Warum die Katharinenkirche in diesem Winter kalt bleibt

Nach zwei Corona-Wintern sind wir Kummer gewohnt. Trotzdem ist es eine niederschmetternde Nachricht: Im Winter 2022/23 werden die Frankfurter Kirchen nicht geheizt; nur der Frostschutz ist zu beachten, damit keine Schäden an Bauwerken und Einrichtungen entstehen können. So haben es die Frankfurter evangelischen Kirchengemeinden am 14. September in der Regionalversammlung mit großer Mehrheit beschlossen. Wir werden uns also in der kalten Jahreszeit warm anziehen müssen, wenn wir an Gottesdiensten, Konzerten und Veranstaltungen in der Katharinenkirche teilnehmen wollen.

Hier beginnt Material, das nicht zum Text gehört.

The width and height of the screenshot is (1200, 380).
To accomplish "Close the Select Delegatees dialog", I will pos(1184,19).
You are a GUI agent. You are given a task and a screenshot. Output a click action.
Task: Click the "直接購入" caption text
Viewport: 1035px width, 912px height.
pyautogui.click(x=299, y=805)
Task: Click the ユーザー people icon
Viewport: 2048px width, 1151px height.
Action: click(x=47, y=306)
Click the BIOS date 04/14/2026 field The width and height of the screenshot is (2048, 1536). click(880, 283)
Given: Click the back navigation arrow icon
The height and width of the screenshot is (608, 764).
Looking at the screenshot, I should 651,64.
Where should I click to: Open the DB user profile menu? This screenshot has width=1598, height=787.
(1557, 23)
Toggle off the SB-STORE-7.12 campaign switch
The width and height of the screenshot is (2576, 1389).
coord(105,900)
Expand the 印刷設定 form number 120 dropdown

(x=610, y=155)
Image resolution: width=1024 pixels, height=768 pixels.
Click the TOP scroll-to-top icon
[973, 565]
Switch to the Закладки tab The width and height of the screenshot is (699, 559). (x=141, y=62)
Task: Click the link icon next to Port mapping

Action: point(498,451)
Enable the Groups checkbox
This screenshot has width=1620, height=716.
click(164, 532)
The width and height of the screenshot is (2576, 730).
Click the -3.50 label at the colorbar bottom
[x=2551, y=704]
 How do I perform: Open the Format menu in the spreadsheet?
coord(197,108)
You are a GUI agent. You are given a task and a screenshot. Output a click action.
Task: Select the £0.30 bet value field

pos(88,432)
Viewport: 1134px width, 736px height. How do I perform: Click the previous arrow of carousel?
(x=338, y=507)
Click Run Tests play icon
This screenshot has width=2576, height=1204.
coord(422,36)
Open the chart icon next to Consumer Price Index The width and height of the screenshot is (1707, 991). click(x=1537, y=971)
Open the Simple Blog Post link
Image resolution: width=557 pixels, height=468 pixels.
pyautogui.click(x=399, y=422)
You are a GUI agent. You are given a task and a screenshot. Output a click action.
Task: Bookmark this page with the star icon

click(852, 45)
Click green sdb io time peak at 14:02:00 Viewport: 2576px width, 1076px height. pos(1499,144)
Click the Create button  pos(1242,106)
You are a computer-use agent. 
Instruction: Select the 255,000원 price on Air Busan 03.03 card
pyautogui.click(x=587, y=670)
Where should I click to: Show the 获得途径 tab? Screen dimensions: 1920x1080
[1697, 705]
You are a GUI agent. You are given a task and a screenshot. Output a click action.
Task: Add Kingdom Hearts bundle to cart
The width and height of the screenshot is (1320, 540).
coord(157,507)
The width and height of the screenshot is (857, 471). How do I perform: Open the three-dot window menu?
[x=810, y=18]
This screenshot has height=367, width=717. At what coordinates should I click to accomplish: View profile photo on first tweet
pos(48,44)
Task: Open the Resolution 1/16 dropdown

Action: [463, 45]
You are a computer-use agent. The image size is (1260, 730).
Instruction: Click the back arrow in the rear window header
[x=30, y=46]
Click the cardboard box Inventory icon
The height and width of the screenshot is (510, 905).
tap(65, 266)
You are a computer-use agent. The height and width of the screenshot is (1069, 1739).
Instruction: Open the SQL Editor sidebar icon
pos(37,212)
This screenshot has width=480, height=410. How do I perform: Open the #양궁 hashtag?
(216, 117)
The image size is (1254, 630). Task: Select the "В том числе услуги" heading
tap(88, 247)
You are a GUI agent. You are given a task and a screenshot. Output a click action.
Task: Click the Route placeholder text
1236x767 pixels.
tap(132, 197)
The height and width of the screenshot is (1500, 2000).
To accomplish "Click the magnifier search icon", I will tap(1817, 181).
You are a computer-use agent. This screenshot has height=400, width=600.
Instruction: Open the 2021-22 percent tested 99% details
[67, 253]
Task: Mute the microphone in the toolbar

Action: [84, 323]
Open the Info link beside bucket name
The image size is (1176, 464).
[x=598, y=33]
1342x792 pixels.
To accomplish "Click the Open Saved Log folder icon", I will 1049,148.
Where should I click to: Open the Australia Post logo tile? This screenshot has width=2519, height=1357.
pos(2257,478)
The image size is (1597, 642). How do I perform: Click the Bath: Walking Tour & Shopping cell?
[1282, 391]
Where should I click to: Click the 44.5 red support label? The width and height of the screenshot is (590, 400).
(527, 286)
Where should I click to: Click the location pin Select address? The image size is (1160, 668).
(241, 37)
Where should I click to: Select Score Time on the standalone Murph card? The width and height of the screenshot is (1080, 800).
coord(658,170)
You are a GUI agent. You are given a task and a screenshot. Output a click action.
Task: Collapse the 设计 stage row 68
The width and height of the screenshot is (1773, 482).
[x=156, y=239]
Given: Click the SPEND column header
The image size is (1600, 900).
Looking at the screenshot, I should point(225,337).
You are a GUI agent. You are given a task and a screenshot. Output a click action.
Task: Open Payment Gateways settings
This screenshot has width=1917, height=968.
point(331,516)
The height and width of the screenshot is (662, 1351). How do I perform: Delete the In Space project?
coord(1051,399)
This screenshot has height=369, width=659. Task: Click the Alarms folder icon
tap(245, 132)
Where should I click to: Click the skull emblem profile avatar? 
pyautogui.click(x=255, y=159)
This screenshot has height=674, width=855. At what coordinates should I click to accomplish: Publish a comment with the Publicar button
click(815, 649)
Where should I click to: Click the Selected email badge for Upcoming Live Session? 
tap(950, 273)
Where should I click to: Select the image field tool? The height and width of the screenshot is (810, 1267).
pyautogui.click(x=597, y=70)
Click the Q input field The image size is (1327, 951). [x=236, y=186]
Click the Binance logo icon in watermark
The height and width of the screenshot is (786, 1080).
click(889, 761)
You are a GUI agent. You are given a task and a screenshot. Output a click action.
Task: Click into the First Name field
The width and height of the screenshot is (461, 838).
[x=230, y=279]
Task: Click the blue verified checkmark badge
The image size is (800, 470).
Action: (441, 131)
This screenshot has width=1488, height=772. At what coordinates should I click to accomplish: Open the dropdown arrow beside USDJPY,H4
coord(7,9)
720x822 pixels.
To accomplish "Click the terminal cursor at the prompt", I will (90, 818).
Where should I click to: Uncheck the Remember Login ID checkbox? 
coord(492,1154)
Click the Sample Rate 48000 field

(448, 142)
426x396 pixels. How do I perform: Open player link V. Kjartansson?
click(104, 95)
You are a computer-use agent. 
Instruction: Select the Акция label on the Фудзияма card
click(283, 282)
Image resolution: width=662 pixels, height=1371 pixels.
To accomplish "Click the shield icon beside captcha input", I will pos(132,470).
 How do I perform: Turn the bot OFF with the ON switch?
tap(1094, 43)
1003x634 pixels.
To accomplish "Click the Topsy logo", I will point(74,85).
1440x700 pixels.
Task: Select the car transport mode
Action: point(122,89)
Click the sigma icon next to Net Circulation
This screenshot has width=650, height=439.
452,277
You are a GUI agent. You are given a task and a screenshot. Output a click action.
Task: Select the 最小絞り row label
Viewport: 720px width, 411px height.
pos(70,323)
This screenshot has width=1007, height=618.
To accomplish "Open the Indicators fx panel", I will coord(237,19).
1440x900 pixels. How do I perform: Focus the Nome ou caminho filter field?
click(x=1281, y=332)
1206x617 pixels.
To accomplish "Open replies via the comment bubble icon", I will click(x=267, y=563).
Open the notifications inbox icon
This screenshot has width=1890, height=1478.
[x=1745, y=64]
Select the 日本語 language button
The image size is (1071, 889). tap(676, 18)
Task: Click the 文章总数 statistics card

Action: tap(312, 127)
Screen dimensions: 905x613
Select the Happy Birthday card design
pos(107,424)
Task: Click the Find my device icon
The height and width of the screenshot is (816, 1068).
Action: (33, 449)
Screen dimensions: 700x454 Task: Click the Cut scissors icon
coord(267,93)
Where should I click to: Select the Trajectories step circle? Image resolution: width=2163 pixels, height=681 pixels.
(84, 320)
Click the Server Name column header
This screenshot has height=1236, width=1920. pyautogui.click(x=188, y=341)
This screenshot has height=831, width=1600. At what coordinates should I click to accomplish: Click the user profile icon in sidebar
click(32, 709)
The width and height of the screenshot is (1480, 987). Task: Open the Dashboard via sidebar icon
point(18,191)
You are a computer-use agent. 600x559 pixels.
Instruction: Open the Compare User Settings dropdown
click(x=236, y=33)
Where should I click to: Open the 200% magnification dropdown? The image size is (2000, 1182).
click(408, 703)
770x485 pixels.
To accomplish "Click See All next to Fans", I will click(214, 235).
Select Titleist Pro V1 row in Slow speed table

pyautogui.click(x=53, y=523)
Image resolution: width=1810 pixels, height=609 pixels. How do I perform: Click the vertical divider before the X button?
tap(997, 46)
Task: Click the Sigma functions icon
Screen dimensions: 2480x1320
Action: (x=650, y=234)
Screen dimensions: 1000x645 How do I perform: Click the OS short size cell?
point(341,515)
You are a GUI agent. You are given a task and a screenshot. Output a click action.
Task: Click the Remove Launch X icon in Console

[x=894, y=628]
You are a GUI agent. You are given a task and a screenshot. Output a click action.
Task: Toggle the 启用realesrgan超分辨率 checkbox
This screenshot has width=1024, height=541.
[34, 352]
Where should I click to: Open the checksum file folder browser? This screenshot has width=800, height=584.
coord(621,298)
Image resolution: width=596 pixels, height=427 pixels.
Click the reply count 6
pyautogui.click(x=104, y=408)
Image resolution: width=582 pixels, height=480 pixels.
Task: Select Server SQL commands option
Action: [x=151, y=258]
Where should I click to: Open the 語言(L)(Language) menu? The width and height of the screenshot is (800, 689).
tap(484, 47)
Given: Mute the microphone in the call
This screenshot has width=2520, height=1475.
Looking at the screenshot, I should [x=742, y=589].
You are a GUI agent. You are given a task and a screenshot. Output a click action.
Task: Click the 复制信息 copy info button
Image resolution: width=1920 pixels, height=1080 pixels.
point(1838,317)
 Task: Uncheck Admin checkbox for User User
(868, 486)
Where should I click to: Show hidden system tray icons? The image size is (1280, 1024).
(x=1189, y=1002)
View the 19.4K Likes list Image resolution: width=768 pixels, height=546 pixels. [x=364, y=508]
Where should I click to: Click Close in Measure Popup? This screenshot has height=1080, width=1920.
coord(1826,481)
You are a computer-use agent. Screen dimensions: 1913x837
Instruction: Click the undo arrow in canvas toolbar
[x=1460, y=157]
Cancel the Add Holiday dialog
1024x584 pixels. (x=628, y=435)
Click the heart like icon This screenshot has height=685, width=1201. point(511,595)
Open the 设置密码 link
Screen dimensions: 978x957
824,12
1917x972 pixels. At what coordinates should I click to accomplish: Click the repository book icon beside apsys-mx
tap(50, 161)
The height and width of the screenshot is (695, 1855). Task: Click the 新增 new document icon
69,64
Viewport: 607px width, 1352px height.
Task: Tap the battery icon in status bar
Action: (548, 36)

Wer die Nachrichten seit Beginn der russischen Invasion der Ukraine aufmerksam verfolgt hat, konnte von dieser Entwicklung nicht überrascht werden. Unsere Abhängigkeit von russischem Erdgas macht uns erpressbar. Schon im Juni hat die Bundesregierung die „Alarmstufe“ des Notfallplans für die Gasversorgung ausgerufen; in den Zeitungen kann man die Füllstände der Gasspeicher tagesaktuell verfolgen. Gleichzeitig steigen die Energiepreise seit 2021 auf immer neue, vorher unvorstellbare Höhen.

Selbst wenn im Winter genug Gas geliefert wird, kann es sich bei den derzeitigen Preisen nicht mehr jeder leisten. Bäckereien, Brauereien und Glasschmelzen kündigen an, im Winter schließen zu müssen. Theater, Gaststätten und Altenheime geraten in wirtschaftliche Not. Sollen wir in dieser Situation an unserer Gewohnheit festhalten, die Kirche in der kalten Jahreszeit auf kuscheligen Temperaturen zu halten? Immerhin erhielt die Katharinenkirche als eine der ersten Kirchen Frankfurts schon 1857 eine damals hochmoderne Warmluftheizung. An der Technik hat sich seitdem wenig geändert, auch wenn wir heute nicht mehr mit Holz oder Kohle heizen. Eine Luftheizung braucht vergleichsweise viel Energie. Außerdem läßt sie sich nur schwer regeln. Um Schäden an der empfindlichen Orgel zu vermeiden, darf die Temperatur nur sehr langsam verändert werden.

Wenn wir weitermachten wie bisher, würden sich die Heizkosten unserer Gemeinde im nächsten Winter vervielfachen. Würden wir die Katharinenkirche heizen wie in den letzten Jahren gewohnt, würde das in einem Winter mehr Geld verschlingen, als wir für die Kirchenmusik oder die Obdachlosenarbeit im ganzen Jahr ausgeben können. Wenn man es so betrachtet, fällt die Entscheidung plötzlich ganz leicht. Sollen wir unsere Bequemlichkeit wichtiger nehmen als unseren Verkündigungsauftrag?

Mir fällt dazu ein, was Jesus uns in der Bergpredigt über das Fasten lehrt: Wir sollen dabei nicht sauer dreinsehen wie die Heuchler, die zeitweilig auf Luxusgewohnheiten verzichten; denn Fasten ist kein Egotrip, sondern eine ernste Angelegenheit. Als Jesus in der Wüste fastete, vertiefte er damit seine Beziehung zu Gott. Ihm wurde klar, was wirklich wichtig und gut für ihn ist. Erst als er seine Schwäche spürte, wurde er stark genug, dem Versucher zu widerstehen.

Vielleicht sind wir in unserer Gesellschaft an einem solchen Punkt angelangt: Solange wir unsere Kirchen immer weiter heizen wie bisher, tragen wir weiter zum Klimawandel bei. Wir helfen weiterhin, einen mörderischen Krieg zu finanzieren. Wir verbrauchen weiterhin Ressourcen, die künftigen Generationen nicht mehr zur Verfügung stehen werden.

Auf einmal finde ich die Aussicht auf eine kalte Kirche gar nicht mehr niederschmetternd, sondern ermutigend. Wenn wir in uns in diesem Winter warm angezogen zum Gottesdienst oder zur Bachvesper versammeln, können vielleicht auch wir klarer erkennen was wirklich wichtig und gut für uns ist. Künftige Generationen werden hoffentlich berichten können, daß im Winter 2022/23 die Weichen gestellt wurden für einen gerechten und nachhaltigen Umgang mit Energie und kostbaren Ressourcen.